Tarea indicada a:
Reproduce sin cambios la parte del texto sobre los museos que empieza con las palabras que contienen "Pero remontémonos un" y termina con "y baja cultura.".

--- Fragmento ---

Con la presentación del primer museo de ficción, el “Musée d’Art Moderne. Departement des Aigles”, en su estudio de la Rue de la Pépinière en Bruselas, Marcel Broodthaers quiso criticar el hecho de que el arte fuese prisionero de sus propios fantasmas y distanciarse de la concepción modernista que otorgaba al museo el papel de reflejar la realidad universal como una progresión. Era el año 1968, pero algunas de las cuestiones que planteba son, todavía hoy, más que pertinentes.
Esta propuesta de Broodthaers se engloba dentro de una larga tradición de museos “imaginarios” o ficticios, a menudo pensados por artistas que se plantean como modelos de reflexión, a veces cargados de una buena dosis de humor e ironía. El museo portátil o “Boîte-en-Valise” (1941) de Marcel Duchamp; el Museum of Mott Art de Les Levine en su casa del barrio de Little Italy en Nueva York o la Galerie Légitime de Robert Filliou, ubicada en su sombrero son algunos de los modelos o de las maneras con las que estos artistas proponían repensar la idea de museo.
Actualmente, cuando se habla de museos y sobretodo cuando se habla de museos en los medios de comunicación suele hacerse en función de dos premisas: o bien, porque presentan una exposición espectacular o bien porque el museo como institución ha conseguido “patentar” un modelo de discurso y funcionamiento que lo diferencia de los demás. Periódicos, revistas y noticias en la televisión o la radio hablan sobre “el efecto Guggenheim”, “el universo Tate” o “el modelo MACBA”. En el ámbito del consumo cultural, los museos no pueden limitarse a elaborar unas programaciones más o menos coherentes sino que se ven obligados a definirse como modelos de actuación no sólo para crearse un lugar en el mundo, sino también para poder explicarse ante sus patronatos, su audiencia y los medios de comunicación.
Pero remontémonos un poco en el tiempo para ver como hemos llegado hasta aquí. A principios del siglo pasado, Nueva York inventó el museo de arte moderno. La colección del MOMA, bajo los auspicios de Alfred Barr, su primer director, elaboró una historia lineal y evolutiva del arte moderno, que llegó a fijar los cánones del relato sobre la modernidad artística. Su concepto de arte expandido incluía escultura, pintura, cine y diseño y establecía relaciones entre alta y baja cultura.
Durante mucho tiempo ha habido dos modelos básicos de museo: el museo moderno (bien ejemplificado por el MOMA de Nueva York), que responde a un discurso utópico e ideal del arte como progreso y se dirige a un público general; y el museo postmoderno (ejemplificado por el Guggenheim), que responde a un discurso multicultural, en el que todo se mezcla, que considera al público en términos de audiencia y que se explica a partir de planes de marketing.
En los últimos años, los museos han vivido un proceso de politización y espectacularización, unida a la propia evolución del concepto de arte contemporáneo. Esto hace que los museos se encuentren entre dos necesidades: la de mostrar la colección, y para ello deben interpretar la realidad con rigor y repensarse para adaptarse a las necesidades del arte y del público, o bien, definirse como una infrastructura cuya función básica es regenerar la ciudad y atraer turismo. En uno u otro caso es importante definir claramente una identidad, un modelo que pueda identificarse con una forma de ver y de pensar, en definitiva, crear una marca.

---

Tarea indicada b:
Convierte en una tabla Markdown con las columnas Posición y Texto las líneas de las filas de datos que van desde la que contiene "Select the Донецька label" hasta la que contiene "[1217, 1013]", ambas incluidas. En Posición pon el número de orden de cada línea y en Texto la línea misma, sin incluir las líneas en blanco.

--- Entrada ---

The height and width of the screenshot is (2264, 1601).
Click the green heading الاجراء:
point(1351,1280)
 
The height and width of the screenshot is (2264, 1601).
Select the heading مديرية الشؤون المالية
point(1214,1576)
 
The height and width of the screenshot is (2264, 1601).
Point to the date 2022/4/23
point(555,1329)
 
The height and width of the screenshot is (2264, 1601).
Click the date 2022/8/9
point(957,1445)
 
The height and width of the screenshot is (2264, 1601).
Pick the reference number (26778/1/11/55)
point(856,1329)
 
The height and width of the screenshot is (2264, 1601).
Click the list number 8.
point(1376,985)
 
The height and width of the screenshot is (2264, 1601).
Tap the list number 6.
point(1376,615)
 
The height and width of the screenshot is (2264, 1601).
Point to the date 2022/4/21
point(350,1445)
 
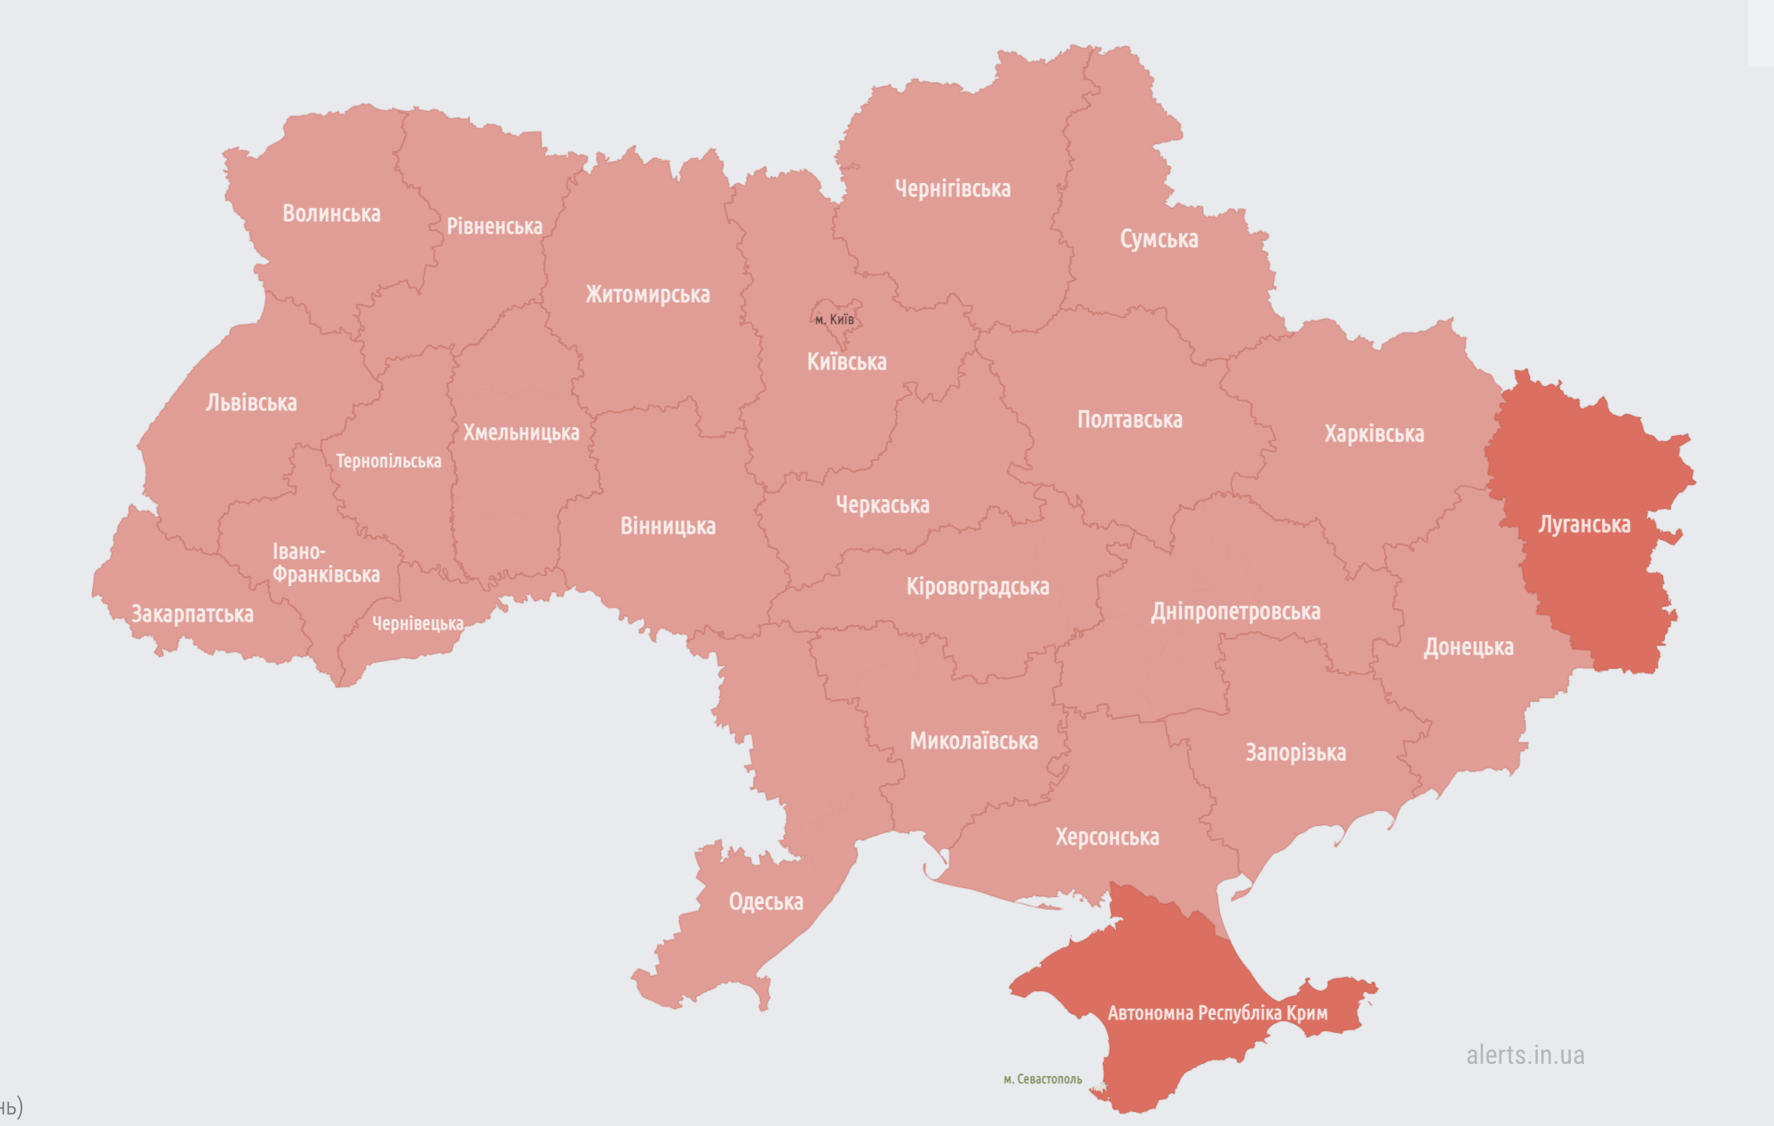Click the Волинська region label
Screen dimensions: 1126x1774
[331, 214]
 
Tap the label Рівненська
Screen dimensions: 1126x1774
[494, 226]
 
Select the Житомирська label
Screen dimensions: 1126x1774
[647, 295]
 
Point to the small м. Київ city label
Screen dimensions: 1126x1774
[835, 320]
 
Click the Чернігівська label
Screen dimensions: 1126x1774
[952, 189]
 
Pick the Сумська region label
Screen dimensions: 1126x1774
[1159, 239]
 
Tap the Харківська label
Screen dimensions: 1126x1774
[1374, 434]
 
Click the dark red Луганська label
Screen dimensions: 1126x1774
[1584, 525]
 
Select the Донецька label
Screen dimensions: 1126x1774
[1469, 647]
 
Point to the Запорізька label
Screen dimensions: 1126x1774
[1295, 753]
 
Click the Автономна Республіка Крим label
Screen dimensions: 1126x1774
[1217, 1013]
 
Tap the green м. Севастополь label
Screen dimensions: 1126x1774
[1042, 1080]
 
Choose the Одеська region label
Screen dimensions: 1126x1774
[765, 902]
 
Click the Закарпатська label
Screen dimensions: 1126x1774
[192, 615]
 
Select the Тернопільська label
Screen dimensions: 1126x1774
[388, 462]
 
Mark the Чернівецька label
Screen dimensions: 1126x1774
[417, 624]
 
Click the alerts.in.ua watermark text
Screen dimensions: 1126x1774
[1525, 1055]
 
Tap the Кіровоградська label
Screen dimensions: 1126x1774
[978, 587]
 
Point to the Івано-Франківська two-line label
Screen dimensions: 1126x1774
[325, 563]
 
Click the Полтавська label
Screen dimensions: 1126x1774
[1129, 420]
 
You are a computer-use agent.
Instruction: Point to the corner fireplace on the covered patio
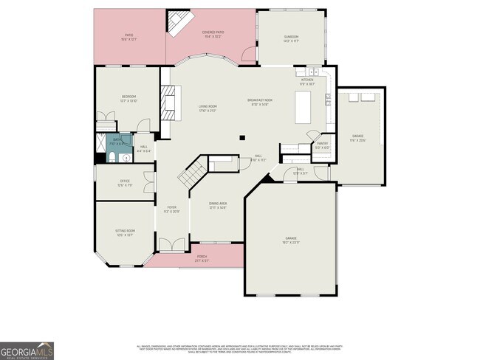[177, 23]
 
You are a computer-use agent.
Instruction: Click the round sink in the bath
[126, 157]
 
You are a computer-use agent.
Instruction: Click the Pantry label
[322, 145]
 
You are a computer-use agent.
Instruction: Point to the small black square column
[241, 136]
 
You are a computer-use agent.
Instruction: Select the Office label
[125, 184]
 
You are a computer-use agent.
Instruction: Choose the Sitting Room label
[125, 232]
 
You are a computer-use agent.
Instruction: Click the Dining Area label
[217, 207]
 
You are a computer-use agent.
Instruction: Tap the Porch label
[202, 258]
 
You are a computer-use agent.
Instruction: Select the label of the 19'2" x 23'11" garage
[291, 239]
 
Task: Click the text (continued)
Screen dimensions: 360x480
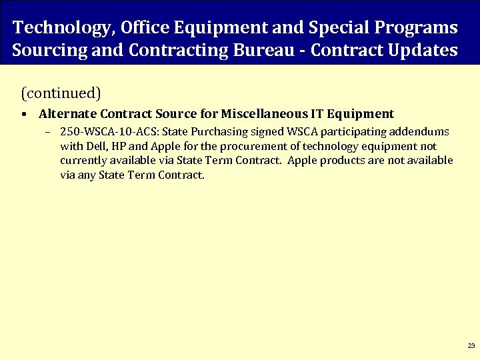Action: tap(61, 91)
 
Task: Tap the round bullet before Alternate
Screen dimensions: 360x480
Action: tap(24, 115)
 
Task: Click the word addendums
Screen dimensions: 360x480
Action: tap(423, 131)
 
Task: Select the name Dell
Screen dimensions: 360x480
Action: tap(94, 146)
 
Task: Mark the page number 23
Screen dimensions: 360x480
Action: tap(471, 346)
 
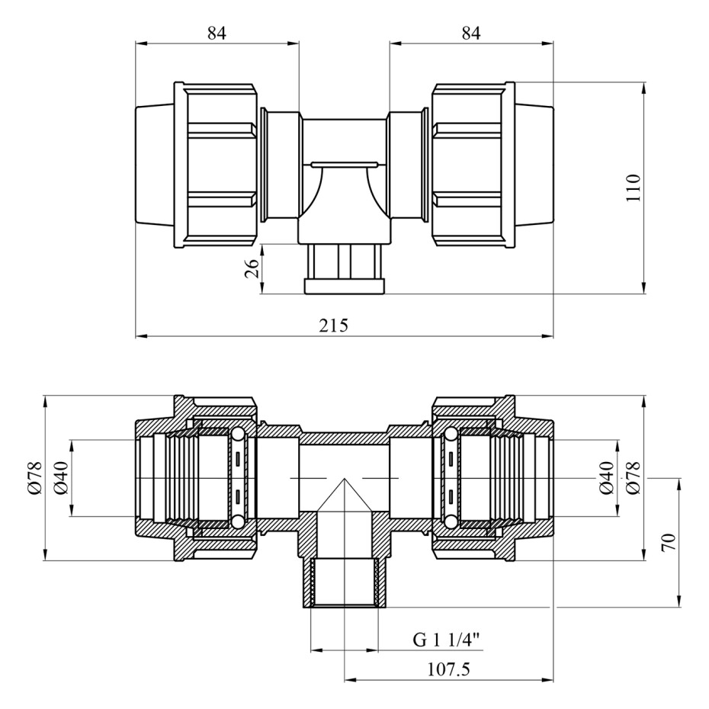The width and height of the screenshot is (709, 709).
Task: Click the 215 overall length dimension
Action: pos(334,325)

---

Respuesta correcta a:
Pero remontémonos un poco en el tiempo para ver como hemos llegado hasta aquí. A principios del siglo pasado, Nueva York inventó el museo de arte moderno. La colección del MOMA, bajo los auspicios de Alfred Barr, su primer director, elaboró una historia lineal y evolutiva del arte moderno, que llegó a fijar los cánones del relato sobre la modernidad artística. Su concepto de arte expandido incluía escultura, pintura, cine y diseño y establecía relaciones entre alta y baja cultura.

Respuesta correcta b:
| Posición | Texto |
|---|---|
| 1 | Select the Донецька label |
| 2 | Screen dimensions: 1126x1774 |
| 3 | [1469, 647] |
| 4 | Point to the Запорізька label |
| 5 | Screen dimensions: 1126x1774 |
| 6 | [1295, 753] |
| 7 | Click the Автономна Республіка Крим label |
| 8 | Screen dimensions: 1126x1774 |
| 9 | [1217, 1013] |